The Manor of Worksop is a feudal entity in the Dukeries area of Nottinghamshire, England. Held in Grand Serjeanty by a lord of the manor, it was originally connected with nearby Worksop Manor, a stately home.

History
Under the feudal system in late and high medieval England, tenure by serjeanty was a form of land-holding in return for some specified service, usually the discharge of duties in the household of the king or other high-ranking noble. Allegedly created to commemorate the Danegeld (c.1163), it is said that the Worksop serjeanty was already known in the time of King Alfred if not earlier. In 1327 tenure was passed to Worksop Manor from Farnham Royal, Buckinghamshire.

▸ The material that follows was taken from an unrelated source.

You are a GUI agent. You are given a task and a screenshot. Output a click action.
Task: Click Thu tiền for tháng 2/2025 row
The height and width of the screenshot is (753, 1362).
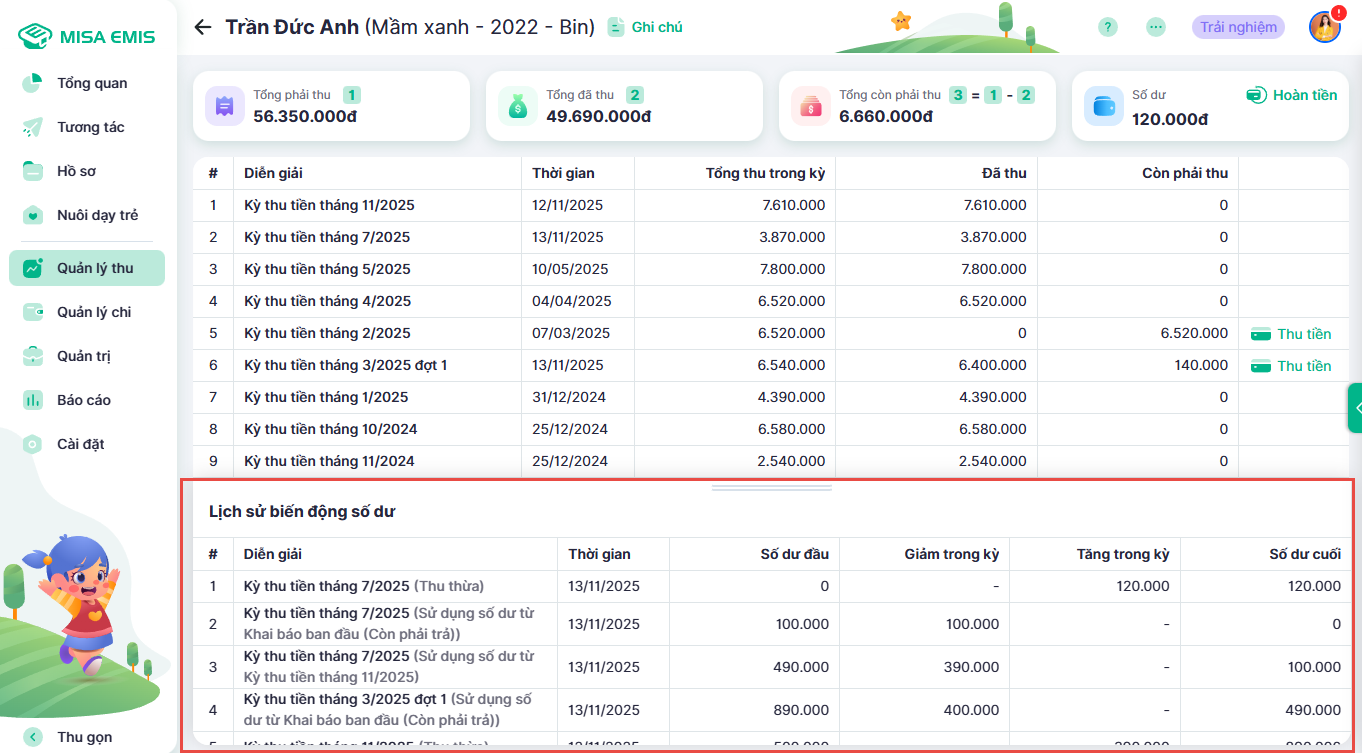coord(1292,334)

In 1541 Worksop Manor was held by George Talbot, 6th Earl of Shrewsbury, before passing to the Dukes of Norfolk, in whose family it remained until 1840. The estate was then sold to the Dukes of Newcastle of nearby Clumber Park who owned it until the 20th century. The land and the lordship then passed to corporate owners. In 1994 the title was bought by John Hunt (died 2016), a retired transport manager of Worksop, for a reported £40,000.

Privileges
The lords of the manor of Worksop traditionally belong to the people involved in coronations of the British monarch. Holding the serjeanty requires the lord of the manor of Worksop to render to the Sovereign a pair of white gloves, and also to support their right arm while carrying the sceptre.

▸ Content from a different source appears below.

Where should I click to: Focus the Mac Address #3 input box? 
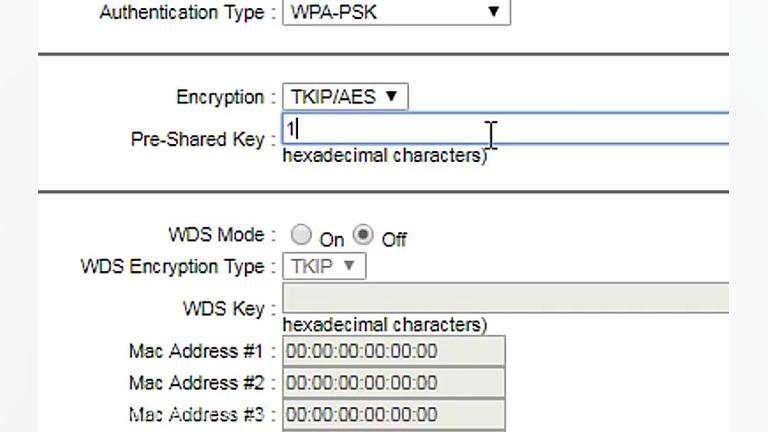394,414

Lords of the manor since 1761
Lords of the manor at coronations since 1761

1761 (coronation of George III): The 2nd Marquess of Rockingham (acting as deputy to the 9th Duke of Norfolk)
1821 (coronation of George IV): The 12th Duke of Norfolk
1831 (coronation of William IV): The 12th Duke of Norfolk
1838 (coronation of Victoria): The 12th Duke of Norfolk
1902 (coronation of Edward VII): The 7th Duke of Newcastle
1911 (coronation of George V): The 7th Duke of Newcastle
1937 (coronation of George VI): The Earl of Lincoln (acting as deputy to his father, the 8th Duke of Newcastle)
1953 (coronation of Elizabeth II): None, as the manor was then under corporate ownership. The Chancellor of the Duchy of Lancaster (Lord Woolton) presented the Glove.